The good practice guidance was developed by CIEH Food in collaboration with the University of Portsmouth’s Centre for Counter Fraud Studies, the Food Standards Agency’s National Food Crime Unit, Food Standards Scotland’s Food Crime and Incidents Unit, and the Intellectual Property Office.
What’s the problem and why improve?
Fraud is an issue for every business in every sector as it leads to financial costs, undermines consumer confidence and can potentially impact consumers’ health and wellbeing.

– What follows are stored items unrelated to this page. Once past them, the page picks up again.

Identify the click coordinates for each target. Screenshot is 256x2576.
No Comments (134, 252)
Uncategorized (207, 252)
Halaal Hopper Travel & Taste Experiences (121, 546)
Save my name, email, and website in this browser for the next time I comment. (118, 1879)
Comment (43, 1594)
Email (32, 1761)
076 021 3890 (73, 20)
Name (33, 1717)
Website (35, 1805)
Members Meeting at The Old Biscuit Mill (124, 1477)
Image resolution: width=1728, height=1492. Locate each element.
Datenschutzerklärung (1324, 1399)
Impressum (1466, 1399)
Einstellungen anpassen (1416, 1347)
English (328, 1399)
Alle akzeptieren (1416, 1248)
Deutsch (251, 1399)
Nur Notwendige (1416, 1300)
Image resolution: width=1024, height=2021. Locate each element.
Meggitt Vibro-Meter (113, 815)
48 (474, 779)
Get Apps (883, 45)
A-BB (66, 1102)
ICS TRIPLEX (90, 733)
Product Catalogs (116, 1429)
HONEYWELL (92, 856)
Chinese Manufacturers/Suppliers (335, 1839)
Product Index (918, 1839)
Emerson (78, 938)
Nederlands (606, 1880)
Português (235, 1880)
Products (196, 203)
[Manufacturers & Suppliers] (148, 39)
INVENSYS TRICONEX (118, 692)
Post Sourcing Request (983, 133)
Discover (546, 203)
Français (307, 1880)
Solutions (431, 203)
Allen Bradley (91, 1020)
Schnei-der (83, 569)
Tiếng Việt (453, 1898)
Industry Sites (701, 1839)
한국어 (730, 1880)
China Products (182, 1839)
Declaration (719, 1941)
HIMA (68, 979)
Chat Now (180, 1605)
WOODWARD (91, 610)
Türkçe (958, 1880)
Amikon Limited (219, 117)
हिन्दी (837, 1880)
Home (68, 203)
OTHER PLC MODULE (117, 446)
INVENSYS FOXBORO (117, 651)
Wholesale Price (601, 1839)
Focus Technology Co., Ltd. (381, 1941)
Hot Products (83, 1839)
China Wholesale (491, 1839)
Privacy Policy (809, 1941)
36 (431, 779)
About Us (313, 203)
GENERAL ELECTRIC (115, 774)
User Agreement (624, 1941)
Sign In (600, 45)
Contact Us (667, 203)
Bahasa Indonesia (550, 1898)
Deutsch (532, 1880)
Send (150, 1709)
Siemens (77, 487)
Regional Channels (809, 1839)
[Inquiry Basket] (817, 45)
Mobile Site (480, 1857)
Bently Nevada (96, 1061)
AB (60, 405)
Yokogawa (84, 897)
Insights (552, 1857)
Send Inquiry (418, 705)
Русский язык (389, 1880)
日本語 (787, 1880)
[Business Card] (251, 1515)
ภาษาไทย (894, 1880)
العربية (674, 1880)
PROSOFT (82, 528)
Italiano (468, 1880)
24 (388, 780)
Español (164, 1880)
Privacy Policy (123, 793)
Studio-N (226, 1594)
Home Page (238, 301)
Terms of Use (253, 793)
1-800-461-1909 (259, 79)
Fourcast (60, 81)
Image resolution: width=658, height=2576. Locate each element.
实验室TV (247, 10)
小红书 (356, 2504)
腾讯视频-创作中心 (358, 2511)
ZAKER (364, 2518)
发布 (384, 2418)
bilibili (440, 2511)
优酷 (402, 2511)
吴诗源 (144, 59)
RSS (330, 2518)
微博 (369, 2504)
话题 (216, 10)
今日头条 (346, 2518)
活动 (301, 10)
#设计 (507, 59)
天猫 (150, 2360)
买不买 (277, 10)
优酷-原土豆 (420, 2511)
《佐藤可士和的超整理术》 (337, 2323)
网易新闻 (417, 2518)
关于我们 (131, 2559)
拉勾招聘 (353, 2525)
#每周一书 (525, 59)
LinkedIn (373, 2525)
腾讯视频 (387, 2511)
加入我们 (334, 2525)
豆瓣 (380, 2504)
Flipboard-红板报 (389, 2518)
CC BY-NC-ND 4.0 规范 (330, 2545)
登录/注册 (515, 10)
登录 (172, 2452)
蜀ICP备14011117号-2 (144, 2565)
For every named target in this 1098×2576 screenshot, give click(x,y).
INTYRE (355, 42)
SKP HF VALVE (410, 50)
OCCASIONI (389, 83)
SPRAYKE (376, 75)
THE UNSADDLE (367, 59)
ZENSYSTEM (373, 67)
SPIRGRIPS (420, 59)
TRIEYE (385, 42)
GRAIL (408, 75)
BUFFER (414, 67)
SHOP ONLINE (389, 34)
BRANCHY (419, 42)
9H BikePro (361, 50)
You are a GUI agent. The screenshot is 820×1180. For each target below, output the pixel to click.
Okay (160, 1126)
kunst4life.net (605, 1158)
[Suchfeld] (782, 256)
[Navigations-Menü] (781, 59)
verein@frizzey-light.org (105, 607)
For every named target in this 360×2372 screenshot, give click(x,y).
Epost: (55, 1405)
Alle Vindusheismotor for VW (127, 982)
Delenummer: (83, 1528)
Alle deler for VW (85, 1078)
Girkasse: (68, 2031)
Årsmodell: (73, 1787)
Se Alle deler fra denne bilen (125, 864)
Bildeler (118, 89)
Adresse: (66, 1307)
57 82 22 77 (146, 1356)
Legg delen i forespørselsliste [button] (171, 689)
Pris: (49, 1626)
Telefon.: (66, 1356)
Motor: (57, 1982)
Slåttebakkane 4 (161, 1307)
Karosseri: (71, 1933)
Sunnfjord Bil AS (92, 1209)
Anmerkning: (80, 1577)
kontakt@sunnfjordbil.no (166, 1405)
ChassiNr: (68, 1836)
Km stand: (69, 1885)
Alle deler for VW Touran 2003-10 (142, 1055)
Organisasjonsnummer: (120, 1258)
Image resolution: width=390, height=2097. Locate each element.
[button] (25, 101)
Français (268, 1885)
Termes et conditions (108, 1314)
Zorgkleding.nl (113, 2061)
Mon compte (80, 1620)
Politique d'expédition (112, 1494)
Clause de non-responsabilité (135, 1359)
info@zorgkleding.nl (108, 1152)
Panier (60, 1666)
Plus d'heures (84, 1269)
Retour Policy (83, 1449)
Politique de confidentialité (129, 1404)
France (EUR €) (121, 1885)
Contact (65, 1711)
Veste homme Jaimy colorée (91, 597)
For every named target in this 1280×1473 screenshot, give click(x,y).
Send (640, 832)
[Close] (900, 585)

For the food and drink industry in particular, fraud can take the form of a contaminated substance being added to a product, food products could be falsely advertised or fictitious companies can be created to receive goods on credit before disappearing without paying invoices.
“This is a serious problem as fraud not only has the potential to impact on an individual business’ profits and reputation but it also reflects on the food industry as a whole and more importantly risks consumers’ trust and health,” said Eoghan Daly.
“Food businesses need to quickly change their approach and adopt good practice in counter fraud as a key element of day to day business, before profits are hit and they lose customers.”